Markus Muller
- Full name: Markus Muller
- Born: 12 July 2007 (age 19) Paarl, South Africa
- Height: 183 cm (6 ft 0 in)
- Weight: 93 kg (205 lb; 14 st 9 lb)
- School: Paarl Gimnasium (South Africa)

Rugby union career
- Position: Centre
- Current team: Stormers

Youth career
- 2024-2025: Western Province U18

Senior career
- Years: Team / Apps / (Points)
- 2026–: Stormers / 1 / (0)
- Correct as of 25 April 2026

International career
- Years: Team / Apps / (Points)
- 2024-2025: South Africa U18 / 5 / (20)
- 2026-: South Africa U20 / 2 / (0)
- 2026-: South Africa 'A / 1 / (5)
- Correct as of 18 June 2026

= Markus Muller (rugby union) =

South African rugby union player (born 2007)

Markus Muller (born 12 July 2007) is a South African professional rugby union player who plays as a centre for the Stormers and South African U20.

==Early life and education==
Muller was educated at Paarl Gimnasium, one of South Africa's leading rugby schools. During his time there, he captained the school's first XV.

===Youth career===
Muller represented Western Province at youth level and gained national recognition during South Africa's elite school competitions.

In 2025, he captained the South African Schools U18 team, confirming his status as one of the top players in his age group. He has been described as a "freak of nature" within some school rugby circles, where his performances have been highly rated.

==Professional career==
===Stormers===
Muller signed with the Stormers in 2025. After finishing school, he joined the senior squad and began training with the team in early 2026.

Muller made his first official URC debut on 25 April 2026 against the Glasgow Warriors during the 16th round of The United Rugby Championship and became the youngest Stormers player ever to debut for the francise (18 years, 9 months, 19 days). The previous youngest debutant was Damian Willemse (18 years, 10 months, 4 days).

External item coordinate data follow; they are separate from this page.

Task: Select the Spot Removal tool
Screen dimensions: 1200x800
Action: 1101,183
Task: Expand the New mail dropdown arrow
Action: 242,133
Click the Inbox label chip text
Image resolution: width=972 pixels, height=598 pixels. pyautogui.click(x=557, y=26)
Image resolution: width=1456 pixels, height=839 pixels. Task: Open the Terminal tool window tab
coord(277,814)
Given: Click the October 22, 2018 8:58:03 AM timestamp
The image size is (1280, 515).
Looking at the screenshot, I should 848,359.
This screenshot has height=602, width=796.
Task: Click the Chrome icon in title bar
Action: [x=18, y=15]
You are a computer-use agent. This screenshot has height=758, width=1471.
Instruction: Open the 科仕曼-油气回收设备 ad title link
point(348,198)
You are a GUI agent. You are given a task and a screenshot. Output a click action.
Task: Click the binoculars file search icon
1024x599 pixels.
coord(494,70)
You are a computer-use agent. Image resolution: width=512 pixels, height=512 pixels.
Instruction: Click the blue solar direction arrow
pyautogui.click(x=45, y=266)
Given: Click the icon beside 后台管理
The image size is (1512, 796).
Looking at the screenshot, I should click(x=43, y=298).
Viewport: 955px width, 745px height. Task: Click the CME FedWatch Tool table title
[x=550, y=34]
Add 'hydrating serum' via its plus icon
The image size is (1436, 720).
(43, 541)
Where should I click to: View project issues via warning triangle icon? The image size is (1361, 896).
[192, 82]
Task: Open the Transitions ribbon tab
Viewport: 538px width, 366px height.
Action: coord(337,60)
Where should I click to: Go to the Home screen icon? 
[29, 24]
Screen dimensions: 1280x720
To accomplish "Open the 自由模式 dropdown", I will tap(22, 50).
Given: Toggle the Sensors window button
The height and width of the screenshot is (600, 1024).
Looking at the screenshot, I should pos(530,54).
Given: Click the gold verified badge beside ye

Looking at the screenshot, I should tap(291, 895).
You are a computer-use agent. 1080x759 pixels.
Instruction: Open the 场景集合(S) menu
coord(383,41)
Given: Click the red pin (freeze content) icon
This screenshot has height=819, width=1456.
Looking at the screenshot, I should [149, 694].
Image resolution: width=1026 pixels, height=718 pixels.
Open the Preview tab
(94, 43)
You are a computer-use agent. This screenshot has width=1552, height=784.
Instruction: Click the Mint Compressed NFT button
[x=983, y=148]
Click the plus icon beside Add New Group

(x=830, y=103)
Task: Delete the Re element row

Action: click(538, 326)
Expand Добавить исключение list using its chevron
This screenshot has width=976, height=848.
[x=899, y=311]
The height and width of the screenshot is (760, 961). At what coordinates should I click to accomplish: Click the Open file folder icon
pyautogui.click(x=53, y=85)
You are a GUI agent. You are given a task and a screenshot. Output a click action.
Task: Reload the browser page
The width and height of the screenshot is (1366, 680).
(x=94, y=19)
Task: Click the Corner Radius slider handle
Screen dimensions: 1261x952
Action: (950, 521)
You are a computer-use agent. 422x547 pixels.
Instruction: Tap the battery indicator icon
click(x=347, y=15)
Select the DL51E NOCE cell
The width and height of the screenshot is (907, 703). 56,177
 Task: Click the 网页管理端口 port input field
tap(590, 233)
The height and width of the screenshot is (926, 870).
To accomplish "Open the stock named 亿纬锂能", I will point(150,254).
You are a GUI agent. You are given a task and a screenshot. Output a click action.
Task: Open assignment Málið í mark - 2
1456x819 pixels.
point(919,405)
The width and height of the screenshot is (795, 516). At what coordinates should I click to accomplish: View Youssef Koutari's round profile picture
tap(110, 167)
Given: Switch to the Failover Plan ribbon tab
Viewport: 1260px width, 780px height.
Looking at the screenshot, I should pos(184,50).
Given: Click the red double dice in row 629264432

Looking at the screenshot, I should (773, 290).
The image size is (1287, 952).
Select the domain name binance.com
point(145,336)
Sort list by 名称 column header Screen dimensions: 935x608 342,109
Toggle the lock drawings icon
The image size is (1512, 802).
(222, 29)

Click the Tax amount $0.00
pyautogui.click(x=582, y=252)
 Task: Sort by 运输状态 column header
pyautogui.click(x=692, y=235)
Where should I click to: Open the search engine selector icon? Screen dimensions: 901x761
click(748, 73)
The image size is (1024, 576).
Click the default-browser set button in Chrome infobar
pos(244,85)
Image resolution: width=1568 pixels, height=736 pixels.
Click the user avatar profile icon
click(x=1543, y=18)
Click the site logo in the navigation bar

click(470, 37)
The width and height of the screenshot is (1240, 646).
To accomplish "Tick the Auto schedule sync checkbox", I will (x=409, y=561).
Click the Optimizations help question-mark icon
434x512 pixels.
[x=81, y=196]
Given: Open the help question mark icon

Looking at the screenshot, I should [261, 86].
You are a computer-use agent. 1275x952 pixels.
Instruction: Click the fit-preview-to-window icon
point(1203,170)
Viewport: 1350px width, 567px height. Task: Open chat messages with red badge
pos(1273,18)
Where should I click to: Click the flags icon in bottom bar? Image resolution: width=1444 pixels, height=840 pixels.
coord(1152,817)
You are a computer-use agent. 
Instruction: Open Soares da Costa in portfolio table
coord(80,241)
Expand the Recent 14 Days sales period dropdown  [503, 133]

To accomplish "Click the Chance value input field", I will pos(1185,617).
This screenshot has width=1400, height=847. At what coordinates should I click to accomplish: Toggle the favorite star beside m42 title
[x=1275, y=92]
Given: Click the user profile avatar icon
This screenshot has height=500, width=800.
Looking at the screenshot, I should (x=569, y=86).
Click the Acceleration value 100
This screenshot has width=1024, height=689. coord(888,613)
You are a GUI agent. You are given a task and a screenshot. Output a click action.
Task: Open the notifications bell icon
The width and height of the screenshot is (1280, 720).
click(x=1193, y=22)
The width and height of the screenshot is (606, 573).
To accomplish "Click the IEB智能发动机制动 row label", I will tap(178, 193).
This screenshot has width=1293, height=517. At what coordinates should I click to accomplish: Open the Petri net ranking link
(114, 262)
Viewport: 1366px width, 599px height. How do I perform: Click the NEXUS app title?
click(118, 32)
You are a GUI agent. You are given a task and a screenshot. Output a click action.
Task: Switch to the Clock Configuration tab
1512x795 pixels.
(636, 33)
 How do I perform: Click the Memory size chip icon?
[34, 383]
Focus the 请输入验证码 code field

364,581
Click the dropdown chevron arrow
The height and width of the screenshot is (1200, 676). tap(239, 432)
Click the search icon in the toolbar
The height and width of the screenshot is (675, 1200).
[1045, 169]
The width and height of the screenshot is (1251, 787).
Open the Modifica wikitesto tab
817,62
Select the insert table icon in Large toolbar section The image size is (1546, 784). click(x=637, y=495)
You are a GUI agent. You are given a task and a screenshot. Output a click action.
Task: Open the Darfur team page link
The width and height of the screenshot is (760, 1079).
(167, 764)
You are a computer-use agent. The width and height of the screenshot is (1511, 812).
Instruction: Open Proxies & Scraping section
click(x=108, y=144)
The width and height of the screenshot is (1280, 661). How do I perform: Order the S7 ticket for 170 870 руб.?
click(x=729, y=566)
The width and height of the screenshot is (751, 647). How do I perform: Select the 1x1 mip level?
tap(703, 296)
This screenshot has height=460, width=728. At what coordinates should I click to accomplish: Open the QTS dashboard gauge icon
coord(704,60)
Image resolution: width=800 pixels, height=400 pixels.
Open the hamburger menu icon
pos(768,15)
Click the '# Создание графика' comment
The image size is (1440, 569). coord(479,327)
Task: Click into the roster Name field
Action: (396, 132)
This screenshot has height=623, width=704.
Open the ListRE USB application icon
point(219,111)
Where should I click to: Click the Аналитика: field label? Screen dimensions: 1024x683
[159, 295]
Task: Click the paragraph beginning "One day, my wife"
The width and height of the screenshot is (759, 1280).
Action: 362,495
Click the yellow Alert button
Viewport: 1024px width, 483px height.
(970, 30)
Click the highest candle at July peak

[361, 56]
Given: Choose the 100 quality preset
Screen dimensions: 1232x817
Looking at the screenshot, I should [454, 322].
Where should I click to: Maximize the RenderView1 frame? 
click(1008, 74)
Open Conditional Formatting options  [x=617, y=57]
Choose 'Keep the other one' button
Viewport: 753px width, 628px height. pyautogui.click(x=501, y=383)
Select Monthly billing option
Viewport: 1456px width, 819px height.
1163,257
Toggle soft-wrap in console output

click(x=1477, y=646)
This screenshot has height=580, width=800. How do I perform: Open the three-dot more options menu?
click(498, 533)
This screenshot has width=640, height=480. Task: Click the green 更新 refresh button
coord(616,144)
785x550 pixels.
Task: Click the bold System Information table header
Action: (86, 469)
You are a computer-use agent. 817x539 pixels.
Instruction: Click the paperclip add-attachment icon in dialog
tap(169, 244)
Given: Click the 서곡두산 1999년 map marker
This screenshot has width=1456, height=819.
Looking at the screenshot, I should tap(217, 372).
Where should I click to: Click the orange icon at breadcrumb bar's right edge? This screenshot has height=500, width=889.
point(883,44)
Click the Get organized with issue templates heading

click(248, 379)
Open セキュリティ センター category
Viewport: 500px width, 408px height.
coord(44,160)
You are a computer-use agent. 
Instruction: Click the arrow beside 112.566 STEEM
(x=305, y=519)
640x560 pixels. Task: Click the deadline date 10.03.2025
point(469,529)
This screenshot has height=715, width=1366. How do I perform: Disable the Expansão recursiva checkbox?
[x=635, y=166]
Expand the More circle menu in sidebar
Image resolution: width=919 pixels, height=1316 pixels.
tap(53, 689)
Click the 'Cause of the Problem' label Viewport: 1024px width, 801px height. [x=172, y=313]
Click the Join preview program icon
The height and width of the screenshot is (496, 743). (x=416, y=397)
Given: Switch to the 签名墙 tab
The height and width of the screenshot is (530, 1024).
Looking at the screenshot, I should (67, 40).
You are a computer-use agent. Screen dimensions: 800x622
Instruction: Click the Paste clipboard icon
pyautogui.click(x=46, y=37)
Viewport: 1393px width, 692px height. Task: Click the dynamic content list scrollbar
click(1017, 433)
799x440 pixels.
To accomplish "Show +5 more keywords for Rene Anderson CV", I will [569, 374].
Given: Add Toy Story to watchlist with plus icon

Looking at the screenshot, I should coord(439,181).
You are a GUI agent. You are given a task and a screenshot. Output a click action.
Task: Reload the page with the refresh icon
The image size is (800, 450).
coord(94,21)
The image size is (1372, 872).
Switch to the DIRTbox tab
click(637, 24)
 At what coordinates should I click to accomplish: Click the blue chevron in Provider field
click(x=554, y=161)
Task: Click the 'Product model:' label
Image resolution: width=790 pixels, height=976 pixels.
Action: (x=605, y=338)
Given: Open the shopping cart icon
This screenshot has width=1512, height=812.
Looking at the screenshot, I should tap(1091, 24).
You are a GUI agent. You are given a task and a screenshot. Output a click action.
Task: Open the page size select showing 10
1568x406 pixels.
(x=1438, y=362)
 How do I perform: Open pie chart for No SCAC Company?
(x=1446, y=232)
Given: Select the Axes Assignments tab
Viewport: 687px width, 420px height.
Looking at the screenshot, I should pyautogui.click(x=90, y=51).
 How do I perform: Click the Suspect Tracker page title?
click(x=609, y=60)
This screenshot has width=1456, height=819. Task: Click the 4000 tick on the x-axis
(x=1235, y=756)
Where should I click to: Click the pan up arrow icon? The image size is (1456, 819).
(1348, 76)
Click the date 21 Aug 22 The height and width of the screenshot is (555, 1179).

===International career===
====South Africa U20====
Markus made his debut for the South African U20 side when the Junior Springboks took on Georgia earlier in February 2026. He was later on also included in the U20 side for the U20 Rugby Championship tour which was to take place in South Africa.

====Springboks Squad====
Muller was included in a Springbok alignment camp in 2026, highlighting his rapid progression towards professional rugby.

====Springboks 'A====
In June 2026, Muller was named in the South Africa 'A' starting side for their match against Zimbabwe in Gqeberha, starting in midfield alongside Springboks centre Lukhanyo Am. He scored a try in a 40-0 victory against Zimbabwe.